INVESTITURE DE ROMUALD WADAGNI ; Une nouvelle page s’ouvre pour le BéninINVESTITURE DE ROMUALD WADAGNI ; Une nouvelle page s’ouvre pour le Bénin

Elu président à l’issue du scrutin du 12 avril dernier, Romuald Wadagni succède à Patrice Talon. La passation des charges entre les deux hommes, est intervenue le 24 mai dernier à Cotonou, devant un parterre d’invités parmi lesquels on comptait une quinzaine de délégations étrangères. C’est donc la fin d’un long processus électoral qui, on le sait, est loin d’avoir été un long fleuve tranquille ; tant ils sont nombreux les opposants qui ont été écartés du jeu politique. Ainsi donc, tout semble accompli pour Patrice Talon. En effet, voilà un président qui, après ses deux mandats constitutionnels, a décidé de faire valoir ses droits à la retraite. Il avait promis de respecter l’esprit et la lettre de la Constitution de son pays en ne briguant pas un troisième mandat. Et le moins que l’on puisse dire, c’est qu’il a tenu parole  dans un continent où la tendance est aux règnes à vie. Certes, on peut trouver à redire sur la gouvernance politique de Patrice Talon, notamment avec l’embastillement d’opposants politiques sur fond de réformes taillées sur mesure. Mais il faut avoir l’honnêteté de reconnaître que Talon, à l’instar de ses prédécesseurs, a permis à son pays de vivre l’alternance, rehaussant ainsi l’image du Bénin présenté comme une vitrine de la démocratie dans la sous-région ouest-africaine. Sans doute s’en va-t-il avec le sentiment du  devoir accompli. Surtout que, cerise sur le gâteau, il passe le témoin à celui-là même qu’il s’est choisi comme dauphin, en l’occurrence Romuald Wadagni, connu pour être un bon technocrate, un fidèle parmi les plus fidèles. C’est dire si Patrice Talon pourra couler des jours paisibles dans son pays. Avec la dernière révision constitutionnelle, Patrice Talon, en sa qualité d’ancien chef d’Etat, dispose de jure, d’une place au Sénat dont il n’est pas exclu qu’il en prenne la direction.

 

Romuald Wadagni sera jugé au pied du mur par le peuple

 

 On attend de voir.

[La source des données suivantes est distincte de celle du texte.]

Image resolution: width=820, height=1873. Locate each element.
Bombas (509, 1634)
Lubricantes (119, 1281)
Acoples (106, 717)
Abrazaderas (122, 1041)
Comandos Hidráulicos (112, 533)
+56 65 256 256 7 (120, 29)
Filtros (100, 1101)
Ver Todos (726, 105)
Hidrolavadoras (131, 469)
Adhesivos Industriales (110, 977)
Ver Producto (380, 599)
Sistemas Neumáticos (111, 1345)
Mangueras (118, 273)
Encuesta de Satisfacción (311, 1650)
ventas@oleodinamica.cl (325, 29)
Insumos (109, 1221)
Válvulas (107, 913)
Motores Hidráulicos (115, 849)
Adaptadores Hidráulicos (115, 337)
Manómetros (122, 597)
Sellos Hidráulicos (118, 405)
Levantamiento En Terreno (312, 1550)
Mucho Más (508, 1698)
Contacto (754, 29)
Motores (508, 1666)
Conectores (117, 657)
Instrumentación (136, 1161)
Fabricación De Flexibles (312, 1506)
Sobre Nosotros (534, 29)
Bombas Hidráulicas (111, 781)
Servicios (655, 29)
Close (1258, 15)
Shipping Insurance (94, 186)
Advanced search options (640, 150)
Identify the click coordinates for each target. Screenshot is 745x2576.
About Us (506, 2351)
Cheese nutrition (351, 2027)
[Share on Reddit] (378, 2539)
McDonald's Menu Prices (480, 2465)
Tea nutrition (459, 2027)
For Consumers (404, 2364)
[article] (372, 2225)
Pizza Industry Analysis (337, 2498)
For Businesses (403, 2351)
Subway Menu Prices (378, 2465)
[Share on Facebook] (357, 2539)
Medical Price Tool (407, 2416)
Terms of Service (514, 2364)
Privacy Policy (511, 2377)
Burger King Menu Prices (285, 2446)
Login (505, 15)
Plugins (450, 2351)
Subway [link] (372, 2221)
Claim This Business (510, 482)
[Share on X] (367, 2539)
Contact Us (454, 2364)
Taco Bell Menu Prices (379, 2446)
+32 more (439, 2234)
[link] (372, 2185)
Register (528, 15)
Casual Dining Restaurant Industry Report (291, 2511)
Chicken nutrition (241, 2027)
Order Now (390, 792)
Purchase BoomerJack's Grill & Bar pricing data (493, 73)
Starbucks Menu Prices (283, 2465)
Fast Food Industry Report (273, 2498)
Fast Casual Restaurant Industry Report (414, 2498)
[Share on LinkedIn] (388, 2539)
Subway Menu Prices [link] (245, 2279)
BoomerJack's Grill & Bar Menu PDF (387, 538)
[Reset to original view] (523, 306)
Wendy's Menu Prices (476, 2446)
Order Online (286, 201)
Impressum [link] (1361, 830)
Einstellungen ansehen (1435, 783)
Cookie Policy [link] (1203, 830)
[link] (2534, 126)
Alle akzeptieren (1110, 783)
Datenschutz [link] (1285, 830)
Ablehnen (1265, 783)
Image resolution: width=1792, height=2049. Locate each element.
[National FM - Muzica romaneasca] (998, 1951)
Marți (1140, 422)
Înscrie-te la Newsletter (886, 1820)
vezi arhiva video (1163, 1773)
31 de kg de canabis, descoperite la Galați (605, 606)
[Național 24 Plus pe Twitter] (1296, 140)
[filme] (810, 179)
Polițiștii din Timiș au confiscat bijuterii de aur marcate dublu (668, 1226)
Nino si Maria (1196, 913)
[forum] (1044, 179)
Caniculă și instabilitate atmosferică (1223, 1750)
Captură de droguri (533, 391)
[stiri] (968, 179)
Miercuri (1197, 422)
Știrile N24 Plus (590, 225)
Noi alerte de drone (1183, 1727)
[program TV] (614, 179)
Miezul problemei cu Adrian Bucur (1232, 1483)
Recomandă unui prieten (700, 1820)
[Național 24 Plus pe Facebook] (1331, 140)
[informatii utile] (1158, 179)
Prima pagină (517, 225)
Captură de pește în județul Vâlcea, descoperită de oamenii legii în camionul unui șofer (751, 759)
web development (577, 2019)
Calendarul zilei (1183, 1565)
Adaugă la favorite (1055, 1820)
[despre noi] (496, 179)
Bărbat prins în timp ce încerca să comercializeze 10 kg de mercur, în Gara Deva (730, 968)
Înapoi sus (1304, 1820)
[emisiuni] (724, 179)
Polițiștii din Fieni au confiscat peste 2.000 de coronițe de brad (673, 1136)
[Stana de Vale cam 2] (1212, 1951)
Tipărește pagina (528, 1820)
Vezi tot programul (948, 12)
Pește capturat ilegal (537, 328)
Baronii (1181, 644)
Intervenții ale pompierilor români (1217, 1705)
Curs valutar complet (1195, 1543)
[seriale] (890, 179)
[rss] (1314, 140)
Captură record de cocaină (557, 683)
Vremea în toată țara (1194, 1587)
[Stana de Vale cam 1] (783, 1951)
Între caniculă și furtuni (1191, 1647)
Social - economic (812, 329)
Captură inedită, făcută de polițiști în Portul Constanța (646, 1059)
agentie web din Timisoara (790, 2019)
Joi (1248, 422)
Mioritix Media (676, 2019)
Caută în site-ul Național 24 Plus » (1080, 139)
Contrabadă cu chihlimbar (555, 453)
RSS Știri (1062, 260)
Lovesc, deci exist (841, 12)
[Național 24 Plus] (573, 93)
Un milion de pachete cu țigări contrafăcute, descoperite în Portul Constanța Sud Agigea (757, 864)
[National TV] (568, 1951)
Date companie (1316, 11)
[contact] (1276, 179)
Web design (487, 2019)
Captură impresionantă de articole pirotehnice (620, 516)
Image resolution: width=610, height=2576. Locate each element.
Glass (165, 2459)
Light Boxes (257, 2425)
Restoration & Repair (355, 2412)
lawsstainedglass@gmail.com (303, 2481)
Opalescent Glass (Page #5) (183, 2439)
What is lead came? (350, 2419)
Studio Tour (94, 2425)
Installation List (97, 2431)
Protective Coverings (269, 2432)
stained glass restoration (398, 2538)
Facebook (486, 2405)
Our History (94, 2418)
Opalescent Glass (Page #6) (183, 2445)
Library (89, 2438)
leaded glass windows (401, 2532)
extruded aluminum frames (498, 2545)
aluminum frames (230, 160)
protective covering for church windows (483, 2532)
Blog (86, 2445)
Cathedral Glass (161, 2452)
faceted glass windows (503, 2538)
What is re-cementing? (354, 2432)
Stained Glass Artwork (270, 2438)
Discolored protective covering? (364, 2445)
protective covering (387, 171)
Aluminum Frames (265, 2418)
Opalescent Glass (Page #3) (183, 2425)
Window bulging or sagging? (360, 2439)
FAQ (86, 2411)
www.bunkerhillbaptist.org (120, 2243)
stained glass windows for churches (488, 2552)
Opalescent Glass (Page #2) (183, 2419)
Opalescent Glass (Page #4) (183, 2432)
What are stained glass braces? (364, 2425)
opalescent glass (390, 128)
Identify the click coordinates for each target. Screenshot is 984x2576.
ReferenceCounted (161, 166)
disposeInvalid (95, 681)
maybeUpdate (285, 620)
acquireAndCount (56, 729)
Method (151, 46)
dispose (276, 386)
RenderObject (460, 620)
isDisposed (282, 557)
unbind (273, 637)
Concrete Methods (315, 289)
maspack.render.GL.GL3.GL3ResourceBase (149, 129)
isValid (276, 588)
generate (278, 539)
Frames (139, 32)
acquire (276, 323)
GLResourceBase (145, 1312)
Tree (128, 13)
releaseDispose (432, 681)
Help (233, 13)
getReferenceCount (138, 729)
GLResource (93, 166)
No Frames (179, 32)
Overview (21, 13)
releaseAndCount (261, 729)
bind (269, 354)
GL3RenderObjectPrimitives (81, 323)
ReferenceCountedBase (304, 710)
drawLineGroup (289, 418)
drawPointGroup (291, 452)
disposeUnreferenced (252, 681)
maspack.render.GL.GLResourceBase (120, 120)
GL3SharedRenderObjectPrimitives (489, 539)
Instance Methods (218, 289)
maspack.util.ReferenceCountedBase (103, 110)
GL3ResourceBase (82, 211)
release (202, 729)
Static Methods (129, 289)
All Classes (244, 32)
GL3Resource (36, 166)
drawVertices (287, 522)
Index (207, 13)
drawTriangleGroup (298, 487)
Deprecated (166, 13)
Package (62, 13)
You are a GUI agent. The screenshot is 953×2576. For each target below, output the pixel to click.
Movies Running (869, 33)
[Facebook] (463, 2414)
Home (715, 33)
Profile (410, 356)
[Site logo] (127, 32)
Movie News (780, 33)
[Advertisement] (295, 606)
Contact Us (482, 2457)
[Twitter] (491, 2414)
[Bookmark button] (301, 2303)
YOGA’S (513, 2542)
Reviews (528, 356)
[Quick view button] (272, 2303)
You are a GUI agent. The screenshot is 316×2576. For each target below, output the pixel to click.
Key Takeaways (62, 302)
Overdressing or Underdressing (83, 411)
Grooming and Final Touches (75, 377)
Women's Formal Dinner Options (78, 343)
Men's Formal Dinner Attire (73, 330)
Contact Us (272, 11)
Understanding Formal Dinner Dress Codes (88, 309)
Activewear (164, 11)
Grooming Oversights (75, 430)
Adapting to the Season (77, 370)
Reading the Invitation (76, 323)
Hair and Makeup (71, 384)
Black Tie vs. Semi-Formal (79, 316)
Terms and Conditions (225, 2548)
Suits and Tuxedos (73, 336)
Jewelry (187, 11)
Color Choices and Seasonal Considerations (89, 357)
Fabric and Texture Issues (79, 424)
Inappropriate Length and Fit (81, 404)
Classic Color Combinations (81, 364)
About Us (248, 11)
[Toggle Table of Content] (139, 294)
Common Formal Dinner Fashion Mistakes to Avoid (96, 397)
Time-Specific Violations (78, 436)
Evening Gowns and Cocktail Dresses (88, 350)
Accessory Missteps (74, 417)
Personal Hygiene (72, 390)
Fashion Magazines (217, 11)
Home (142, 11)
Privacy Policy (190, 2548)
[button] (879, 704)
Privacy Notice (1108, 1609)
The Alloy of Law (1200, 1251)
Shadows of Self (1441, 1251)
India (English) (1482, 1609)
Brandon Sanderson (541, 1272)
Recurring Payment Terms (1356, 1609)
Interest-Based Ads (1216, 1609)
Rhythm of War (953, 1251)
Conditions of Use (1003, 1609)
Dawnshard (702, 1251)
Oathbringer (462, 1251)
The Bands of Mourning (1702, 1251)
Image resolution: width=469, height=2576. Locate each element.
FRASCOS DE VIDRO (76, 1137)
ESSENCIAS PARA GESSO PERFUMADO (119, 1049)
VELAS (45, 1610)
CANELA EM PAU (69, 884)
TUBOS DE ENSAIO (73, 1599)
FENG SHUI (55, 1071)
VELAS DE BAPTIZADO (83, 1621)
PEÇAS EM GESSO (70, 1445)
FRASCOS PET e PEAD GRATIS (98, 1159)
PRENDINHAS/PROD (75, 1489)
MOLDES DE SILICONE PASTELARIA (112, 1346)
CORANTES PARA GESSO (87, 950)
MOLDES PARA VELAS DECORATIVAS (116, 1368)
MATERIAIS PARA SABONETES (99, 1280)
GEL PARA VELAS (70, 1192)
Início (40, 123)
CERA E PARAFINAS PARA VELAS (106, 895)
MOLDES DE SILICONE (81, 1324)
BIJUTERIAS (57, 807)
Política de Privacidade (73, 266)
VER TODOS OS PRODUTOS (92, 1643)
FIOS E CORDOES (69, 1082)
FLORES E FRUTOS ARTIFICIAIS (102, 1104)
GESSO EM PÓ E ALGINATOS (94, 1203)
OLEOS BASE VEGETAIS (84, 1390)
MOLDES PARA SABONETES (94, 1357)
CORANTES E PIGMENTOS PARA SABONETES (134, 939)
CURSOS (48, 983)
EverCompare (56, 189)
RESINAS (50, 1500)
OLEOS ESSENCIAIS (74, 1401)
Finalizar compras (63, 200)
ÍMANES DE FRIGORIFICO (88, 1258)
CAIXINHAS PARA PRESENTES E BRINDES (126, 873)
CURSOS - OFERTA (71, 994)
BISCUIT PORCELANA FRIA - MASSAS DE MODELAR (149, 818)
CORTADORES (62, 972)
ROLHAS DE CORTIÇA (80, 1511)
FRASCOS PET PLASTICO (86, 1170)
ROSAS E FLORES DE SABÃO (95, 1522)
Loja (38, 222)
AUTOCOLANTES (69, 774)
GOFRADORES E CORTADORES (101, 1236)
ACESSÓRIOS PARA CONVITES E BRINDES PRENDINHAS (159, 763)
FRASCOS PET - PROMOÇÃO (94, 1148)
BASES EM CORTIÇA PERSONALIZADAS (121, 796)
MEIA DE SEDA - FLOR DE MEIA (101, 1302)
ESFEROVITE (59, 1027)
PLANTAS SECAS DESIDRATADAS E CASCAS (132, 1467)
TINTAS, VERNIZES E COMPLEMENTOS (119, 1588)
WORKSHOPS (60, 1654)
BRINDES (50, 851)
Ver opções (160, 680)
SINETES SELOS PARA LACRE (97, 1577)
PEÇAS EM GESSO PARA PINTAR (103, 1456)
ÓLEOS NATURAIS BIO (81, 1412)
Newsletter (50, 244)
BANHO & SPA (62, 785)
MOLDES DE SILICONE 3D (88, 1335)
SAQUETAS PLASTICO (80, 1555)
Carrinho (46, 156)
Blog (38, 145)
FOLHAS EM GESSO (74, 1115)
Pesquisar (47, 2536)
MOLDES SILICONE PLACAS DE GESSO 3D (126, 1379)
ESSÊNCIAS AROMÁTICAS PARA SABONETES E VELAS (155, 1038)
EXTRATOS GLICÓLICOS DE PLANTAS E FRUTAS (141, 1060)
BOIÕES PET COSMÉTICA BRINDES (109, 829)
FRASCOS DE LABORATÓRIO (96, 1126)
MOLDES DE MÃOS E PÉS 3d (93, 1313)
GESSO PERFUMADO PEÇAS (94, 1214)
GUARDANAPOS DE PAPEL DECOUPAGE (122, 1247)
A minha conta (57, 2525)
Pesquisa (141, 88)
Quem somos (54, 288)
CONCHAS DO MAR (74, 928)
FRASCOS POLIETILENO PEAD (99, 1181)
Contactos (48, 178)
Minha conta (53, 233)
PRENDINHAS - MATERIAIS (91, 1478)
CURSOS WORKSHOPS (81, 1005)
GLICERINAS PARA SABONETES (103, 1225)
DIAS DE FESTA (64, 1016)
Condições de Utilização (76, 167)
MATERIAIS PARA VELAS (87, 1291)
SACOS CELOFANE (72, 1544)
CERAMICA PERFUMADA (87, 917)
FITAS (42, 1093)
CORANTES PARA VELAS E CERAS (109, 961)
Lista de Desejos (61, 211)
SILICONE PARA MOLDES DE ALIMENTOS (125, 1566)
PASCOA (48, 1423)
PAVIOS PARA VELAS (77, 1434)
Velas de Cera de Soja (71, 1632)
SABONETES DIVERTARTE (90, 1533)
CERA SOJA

Du reste, c’est beaucoup moins le sort du désormais ex-chef d’Etat qui intéresse les Béninois que la capacité du nouveau à relever les défis qui l’attendent. Certes, en une décennie, le Bénin a enregistré des bonds  mais la lutte contre l’insécurité liée au terrorisme, est le terrain sur lequel Wadagni est le plus attendu. Ce dernier semble d’ailleurs avoir pris toute la mesure de la situation puisqu’il montre déjà des signes d’ouverture envers ses voisins. On ne peut que lui souhaiter bon vent surtout quand on sait que la victoire en matière de lutte contre le terrorisme, exige nécessairement une mutualisation des efforts avec les voisins. Aussi devra-t-il œuvrer à un apaisement au plan interne et cela, en réconciliant les Béninois avec eux-mêmes. Cela passe aussi par la libération de tous les prisonniers politiques que sont Joël Aivo, Recckya Madugu et autres. Pour y arriver, Romuald Wadagni devra travailler à s’affranchir de la tutelle de son désormais ex-mentor Patrice Talon qui, non seulement n’était pas en odeur de sainteté avec ses voisins, mais aussi ne faisait pas de quartier à ses opposants. Le peut-il seulement ? L’avenir nous le dira. Toujours est-il que de la capacité de Romuald Wadagni à imprimer sa marque dépendra la qualité de sa gouvernance. Car, tel un maçon, il sera jugé au pied du mur par le peuple.